Tak sampai di situ saja. Di momen-momen lainnya, Kasan kerap pula bersenandung. Melagu dengan kata-kata puitis gubahan sendiri. Meminjam syair sembarang pujangga untuk diimprovisasi sekehendaknya. Fals, sudah pasti. Kacau, jangan ditanya. Tak ayal berterbanganlah kupu-kupu di perut Pocut kala dirayu sebegitu lucu dan romantisnya. Yang, dengan mati-matian dalam bungkam keterpukauan, ia tutupi dengan menunduk. Malu-malu, yang acap kali berbuah mau.

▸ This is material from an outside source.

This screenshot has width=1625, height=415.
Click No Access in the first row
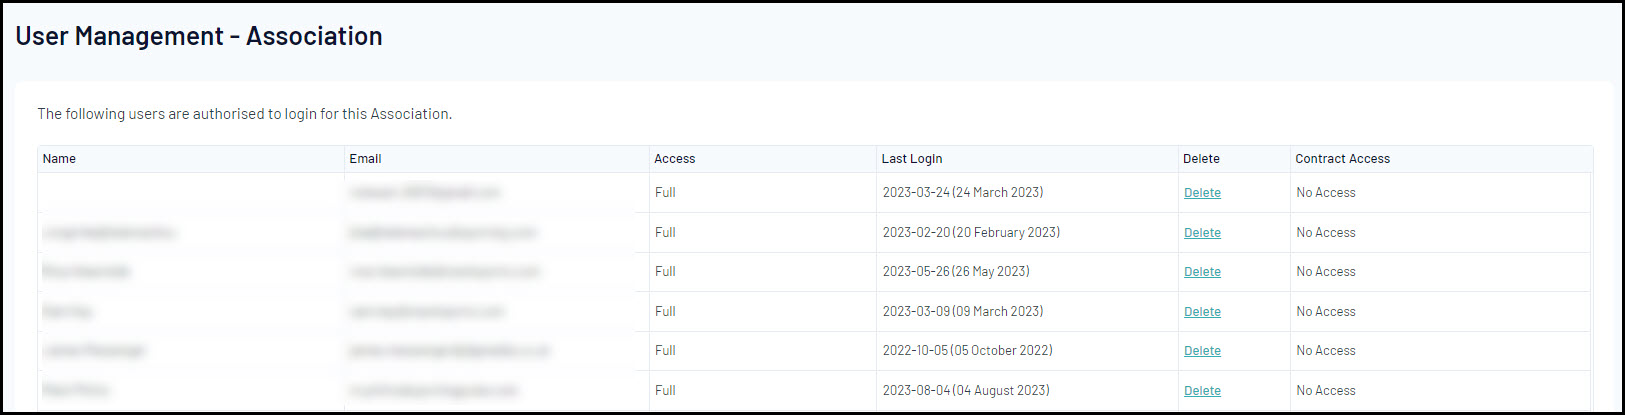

Maka, Pocut tak akan lelah tergelak. Menderaikan tangis bahagia. Menabur syukur di tiap doa. Entah itu ketika Kasan memberi sanjung pada dendeng balado racikannya. Menggodanya yang sedang serius menjajal bermacam rupa selendang brokat di pasaraya. Menyeka peluh di dahi selepas penat mencuci dan mengepel. Atau memujanya ibarat masihlah dara tatkala berlenggak-lenggok berbaju kurung sebelum menghadiri suatu walimah. Juga, perwujudan malu-malu tetapi mau tadi: saat-saat privat di balik kelambu....

"Nek, tinggal satu, nih."

Lamunan Pocut sontak bertemperasan bagai istana pasir yang dilamun ombak. Menggeleng, dikerjapkannya mata. Kemudian, berbalik menghadap warung.

Bertunaslah sejumput kecewa di hatinya begitu tahu apa yang Nay sodorkan.